[Stored data entries]
"""

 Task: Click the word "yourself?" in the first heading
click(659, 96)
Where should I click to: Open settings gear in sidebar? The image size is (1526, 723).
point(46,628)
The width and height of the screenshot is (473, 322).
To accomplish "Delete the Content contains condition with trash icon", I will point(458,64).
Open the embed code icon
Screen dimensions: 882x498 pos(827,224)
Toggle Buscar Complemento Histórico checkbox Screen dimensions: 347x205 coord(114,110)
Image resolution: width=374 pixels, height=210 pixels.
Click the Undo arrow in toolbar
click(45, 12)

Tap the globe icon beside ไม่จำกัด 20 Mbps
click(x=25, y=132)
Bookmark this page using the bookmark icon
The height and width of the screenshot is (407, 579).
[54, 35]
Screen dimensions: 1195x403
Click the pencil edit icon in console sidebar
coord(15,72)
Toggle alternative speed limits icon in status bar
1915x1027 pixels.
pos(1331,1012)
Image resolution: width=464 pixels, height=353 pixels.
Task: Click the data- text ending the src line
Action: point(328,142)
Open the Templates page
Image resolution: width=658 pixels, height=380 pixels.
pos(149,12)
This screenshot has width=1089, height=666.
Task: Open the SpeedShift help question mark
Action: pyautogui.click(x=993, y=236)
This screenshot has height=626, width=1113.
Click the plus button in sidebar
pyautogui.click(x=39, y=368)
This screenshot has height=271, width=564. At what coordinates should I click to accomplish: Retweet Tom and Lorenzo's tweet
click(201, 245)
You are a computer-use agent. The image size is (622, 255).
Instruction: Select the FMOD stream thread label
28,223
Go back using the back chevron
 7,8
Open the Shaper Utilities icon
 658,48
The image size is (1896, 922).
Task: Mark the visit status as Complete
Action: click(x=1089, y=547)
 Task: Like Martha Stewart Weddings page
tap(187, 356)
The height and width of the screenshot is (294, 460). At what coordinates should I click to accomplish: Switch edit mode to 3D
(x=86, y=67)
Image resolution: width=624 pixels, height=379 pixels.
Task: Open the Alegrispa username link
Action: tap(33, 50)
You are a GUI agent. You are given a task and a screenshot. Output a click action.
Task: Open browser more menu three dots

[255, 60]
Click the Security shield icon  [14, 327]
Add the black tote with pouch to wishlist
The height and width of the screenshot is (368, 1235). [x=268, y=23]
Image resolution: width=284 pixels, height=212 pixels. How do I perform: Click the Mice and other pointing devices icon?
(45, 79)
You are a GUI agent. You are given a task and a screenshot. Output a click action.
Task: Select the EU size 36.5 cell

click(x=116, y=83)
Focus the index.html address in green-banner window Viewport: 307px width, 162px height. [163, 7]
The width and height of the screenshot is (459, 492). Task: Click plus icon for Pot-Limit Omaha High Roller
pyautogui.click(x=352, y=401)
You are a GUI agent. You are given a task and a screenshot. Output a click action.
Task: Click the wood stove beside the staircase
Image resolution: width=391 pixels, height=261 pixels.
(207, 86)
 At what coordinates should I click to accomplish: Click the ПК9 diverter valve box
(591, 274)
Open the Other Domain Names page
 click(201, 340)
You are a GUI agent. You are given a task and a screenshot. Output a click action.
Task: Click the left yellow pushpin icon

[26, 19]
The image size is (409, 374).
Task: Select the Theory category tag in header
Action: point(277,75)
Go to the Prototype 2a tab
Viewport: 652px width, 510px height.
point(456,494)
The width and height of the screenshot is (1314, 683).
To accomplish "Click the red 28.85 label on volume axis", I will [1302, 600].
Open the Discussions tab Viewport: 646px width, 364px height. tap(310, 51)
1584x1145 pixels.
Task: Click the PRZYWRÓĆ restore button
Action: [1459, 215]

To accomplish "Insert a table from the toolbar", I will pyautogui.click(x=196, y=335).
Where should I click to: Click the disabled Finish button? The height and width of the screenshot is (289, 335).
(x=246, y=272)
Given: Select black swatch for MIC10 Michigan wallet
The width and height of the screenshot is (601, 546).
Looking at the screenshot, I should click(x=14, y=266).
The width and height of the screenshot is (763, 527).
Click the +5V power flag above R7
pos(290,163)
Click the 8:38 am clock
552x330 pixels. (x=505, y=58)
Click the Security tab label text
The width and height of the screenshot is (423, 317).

"""

## What needs to be done
The first line of the records and every line down to the line with "Screen dimensions: 1195x403" must be quoted exactly; leave out all else.

## Solution for this exercise
 Task: Click the word "yourself?" in the first heading
click(659, 96)
Where should I click to: Open settings gear in sidebar? The image size is (1526, 723).
point(46,628)
The width and height of the screenshot is (473, 322).
To accomplish "Delete the Content contains condition with trash icon", I will point(458,64).
Open the embed code icon
Screen dimensions: 882x498 pos(827,224)
Toggle Buscar Complemento Histórico checkbox Screen dimensions: 347x205 coord(114,110)
Image resolution: width=374 pixels, height=210 pixels.
Click the Undo arrow in toolbar
click(45, 12)

Tap the globe icon beside ไม่จำกัด 20 Mbps
click(x=25, y=132)
Bookmark this page using the bookmark icon
The height and width of the screenshot is (407, 579).
[54, 35]
Screen dimensions: 1195x403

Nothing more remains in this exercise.